* BEGIN *
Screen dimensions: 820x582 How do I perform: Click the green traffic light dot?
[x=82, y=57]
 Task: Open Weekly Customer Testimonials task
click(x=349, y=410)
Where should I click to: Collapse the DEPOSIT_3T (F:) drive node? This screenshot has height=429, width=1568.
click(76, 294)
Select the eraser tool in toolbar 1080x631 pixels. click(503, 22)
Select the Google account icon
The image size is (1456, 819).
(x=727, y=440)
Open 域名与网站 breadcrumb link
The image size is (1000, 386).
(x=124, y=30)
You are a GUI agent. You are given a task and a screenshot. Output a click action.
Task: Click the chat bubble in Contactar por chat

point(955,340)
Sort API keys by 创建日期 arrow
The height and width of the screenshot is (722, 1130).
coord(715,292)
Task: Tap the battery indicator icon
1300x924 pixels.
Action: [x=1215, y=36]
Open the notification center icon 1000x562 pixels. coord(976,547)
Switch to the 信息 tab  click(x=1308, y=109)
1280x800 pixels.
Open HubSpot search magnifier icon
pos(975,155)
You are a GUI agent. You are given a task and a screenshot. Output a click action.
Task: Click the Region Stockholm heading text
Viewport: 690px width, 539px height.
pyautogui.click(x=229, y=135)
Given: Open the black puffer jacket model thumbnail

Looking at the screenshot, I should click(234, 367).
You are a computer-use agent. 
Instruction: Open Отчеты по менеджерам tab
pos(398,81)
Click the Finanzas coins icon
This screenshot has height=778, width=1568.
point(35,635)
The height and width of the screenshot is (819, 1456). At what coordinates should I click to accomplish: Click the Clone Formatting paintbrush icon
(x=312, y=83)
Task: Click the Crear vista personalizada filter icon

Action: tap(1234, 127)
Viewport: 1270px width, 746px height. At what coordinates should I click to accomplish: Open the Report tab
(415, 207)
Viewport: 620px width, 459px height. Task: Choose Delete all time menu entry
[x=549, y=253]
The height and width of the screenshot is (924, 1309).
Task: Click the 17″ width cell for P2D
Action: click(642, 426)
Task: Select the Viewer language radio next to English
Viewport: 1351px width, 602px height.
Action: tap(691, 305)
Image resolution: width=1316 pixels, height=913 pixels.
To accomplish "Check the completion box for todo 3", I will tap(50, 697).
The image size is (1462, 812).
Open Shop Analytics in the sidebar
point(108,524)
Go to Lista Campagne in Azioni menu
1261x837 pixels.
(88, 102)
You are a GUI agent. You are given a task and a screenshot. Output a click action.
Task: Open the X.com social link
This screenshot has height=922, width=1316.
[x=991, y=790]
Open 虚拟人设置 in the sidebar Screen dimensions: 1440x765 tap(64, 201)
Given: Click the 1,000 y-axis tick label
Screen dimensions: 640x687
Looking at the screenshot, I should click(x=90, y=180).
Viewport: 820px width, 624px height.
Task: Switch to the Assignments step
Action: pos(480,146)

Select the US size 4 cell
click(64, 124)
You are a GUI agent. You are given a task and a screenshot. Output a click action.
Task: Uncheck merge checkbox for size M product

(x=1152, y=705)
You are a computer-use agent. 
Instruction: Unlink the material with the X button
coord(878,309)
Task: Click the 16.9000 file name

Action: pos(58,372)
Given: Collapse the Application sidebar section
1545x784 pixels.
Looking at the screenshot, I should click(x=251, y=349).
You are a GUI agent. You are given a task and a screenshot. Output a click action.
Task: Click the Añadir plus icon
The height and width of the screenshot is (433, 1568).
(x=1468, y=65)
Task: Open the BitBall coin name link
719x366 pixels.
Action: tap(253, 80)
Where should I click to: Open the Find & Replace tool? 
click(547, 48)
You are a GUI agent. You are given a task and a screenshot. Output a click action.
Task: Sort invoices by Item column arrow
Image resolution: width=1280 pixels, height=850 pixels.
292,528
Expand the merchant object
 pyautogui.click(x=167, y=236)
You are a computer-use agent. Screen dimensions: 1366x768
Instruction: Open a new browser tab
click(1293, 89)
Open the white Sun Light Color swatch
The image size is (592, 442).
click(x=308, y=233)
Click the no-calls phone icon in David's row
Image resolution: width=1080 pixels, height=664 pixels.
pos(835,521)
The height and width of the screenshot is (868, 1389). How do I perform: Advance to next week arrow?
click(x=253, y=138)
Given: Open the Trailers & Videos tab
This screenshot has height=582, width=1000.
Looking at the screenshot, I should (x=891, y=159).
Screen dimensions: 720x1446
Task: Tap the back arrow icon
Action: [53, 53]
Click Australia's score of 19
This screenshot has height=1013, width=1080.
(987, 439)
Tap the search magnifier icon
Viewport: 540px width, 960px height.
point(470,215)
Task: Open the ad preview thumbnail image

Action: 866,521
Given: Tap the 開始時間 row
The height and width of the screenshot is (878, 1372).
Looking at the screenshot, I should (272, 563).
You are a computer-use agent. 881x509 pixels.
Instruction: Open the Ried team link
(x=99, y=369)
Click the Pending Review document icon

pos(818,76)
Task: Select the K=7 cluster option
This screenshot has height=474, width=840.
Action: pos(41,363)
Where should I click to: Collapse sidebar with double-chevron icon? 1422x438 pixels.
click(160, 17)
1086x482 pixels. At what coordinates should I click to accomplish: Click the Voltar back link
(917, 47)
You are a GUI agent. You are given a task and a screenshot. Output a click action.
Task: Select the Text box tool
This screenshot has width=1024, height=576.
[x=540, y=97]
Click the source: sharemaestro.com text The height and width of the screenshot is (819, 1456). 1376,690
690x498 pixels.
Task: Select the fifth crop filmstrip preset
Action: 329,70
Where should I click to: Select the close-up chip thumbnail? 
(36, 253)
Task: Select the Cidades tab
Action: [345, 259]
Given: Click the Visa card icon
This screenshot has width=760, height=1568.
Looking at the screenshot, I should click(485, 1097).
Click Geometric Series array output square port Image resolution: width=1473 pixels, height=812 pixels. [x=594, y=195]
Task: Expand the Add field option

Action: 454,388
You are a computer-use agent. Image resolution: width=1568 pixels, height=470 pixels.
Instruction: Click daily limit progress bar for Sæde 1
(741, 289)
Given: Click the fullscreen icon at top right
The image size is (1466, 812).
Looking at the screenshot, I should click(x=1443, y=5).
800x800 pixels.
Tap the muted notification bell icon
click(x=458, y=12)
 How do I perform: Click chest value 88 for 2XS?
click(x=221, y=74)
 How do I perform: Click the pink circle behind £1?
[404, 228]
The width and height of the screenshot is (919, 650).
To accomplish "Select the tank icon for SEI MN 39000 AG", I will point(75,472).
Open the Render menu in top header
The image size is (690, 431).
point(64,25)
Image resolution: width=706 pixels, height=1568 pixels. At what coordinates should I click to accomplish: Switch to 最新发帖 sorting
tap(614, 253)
* END *
Pull out every line of the items above that contains the word "with", and copy each such line in full.

# RESULT
Instruction: Unlink the material with the X button
Where should I click to: Collapse sidebar with double-chevron icon? 1422x438 pixels.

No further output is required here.